-- START INFORMATION PROVIDED --

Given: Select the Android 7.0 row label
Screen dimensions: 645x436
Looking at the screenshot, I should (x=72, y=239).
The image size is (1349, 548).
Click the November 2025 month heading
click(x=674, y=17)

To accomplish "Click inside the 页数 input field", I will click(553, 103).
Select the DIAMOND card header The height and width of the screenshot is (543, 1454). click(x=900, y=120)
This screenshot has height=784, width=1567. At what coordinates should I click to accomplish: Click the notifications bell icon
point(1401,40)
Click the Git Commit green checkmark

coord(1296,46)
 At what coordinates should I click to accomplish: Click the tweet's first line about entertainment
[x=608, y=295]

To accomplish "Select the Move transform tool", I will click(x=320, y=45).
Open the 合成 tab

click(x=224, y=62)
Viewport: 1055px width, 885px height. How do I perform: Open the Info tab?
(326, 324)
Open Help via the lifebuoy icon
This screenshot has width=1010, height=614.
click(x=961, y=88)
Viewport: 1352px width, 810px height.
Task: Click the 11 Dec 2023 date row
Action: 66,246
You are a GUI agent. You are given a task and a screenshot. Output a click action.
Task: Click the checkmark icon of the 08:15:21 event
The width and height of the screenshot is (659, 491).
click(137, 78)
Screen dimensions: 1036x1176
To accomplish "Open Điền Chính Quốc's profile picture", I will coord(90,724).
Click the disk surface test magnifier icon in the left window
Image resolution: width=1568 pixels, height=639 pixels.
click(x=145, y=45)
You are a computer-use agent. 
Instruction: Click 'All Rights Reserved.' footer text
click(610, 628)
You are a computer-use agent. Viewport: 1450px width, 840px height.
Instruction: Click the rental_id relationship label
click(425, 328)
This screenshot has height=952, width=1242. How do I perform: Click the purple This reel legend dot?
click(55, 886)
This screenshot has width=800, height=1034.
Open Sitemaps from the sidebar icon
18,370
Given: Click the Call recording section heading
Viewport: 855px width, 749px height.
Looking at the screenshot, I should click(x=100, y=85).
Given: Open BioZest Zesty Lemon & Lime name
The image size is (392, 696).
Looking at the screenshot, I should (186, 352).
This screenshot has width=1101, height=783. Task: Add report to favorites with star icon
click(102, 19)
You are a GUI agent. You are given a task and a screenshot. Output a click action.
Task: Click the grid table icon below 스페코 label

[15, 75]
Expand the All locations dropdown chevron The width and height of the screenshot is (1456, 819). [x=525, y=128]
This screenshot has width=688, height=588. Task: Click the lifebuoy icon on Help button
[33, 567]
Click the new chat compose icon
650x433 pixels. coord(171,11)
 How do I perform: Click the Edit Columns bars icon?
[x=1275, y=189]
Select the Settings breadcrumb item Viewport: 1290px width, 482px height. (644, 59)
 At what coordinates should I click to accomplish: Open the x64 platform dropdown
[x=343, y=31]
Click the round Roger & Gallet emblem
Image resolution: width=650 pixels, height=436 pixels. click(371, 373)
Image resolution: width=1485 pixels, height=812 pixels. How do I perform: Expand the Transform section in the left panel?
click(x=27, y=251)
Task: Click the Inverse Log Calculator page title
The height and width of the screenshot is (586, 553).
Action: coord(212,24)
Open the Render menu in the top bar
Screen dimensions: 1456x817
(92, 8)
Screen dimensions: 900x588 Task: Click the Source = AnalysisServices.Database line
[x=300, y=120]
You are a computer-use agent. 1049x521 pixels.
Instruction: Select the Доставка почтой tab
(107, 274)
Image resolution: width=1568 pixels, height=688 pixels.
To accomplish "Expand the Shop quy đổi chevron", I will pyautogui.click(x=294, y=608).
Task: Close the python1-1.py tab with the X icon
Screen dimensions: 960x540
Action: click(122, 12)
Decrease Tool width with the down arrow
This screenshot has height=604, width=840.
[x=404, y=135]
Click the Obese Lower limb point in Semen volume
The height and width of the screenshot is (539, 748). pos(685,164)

-- END INFORMATION PROVIDED --

Transcribe the part of the material that opens with the line containing "You are a computer-use agent. 1049x521" and closes at the end of the material, keeping every line identical to the original.

You are a computer-use agent. 1049x521 pixels.
Instruction: Select the Доставка почтой tab
(107, 274)
Image resolution: width=1568 pixels, height=688 pixels.
To accomplish "Expand the Shop quy đổi chevron", I will pyautogui.click(x=294, y=608).
Task: Close the python1-1.py tab with the X icon
Screen dimensions: 960x540
Action: click(122, 12)
Decrease Tool width with the down arrow
This screenshot has height=604, width=840.
[x=404, y=135]
Click the Obese Lower limb point in Semen volume
The height and width of the screenshot is (539, 748). pos(685,164)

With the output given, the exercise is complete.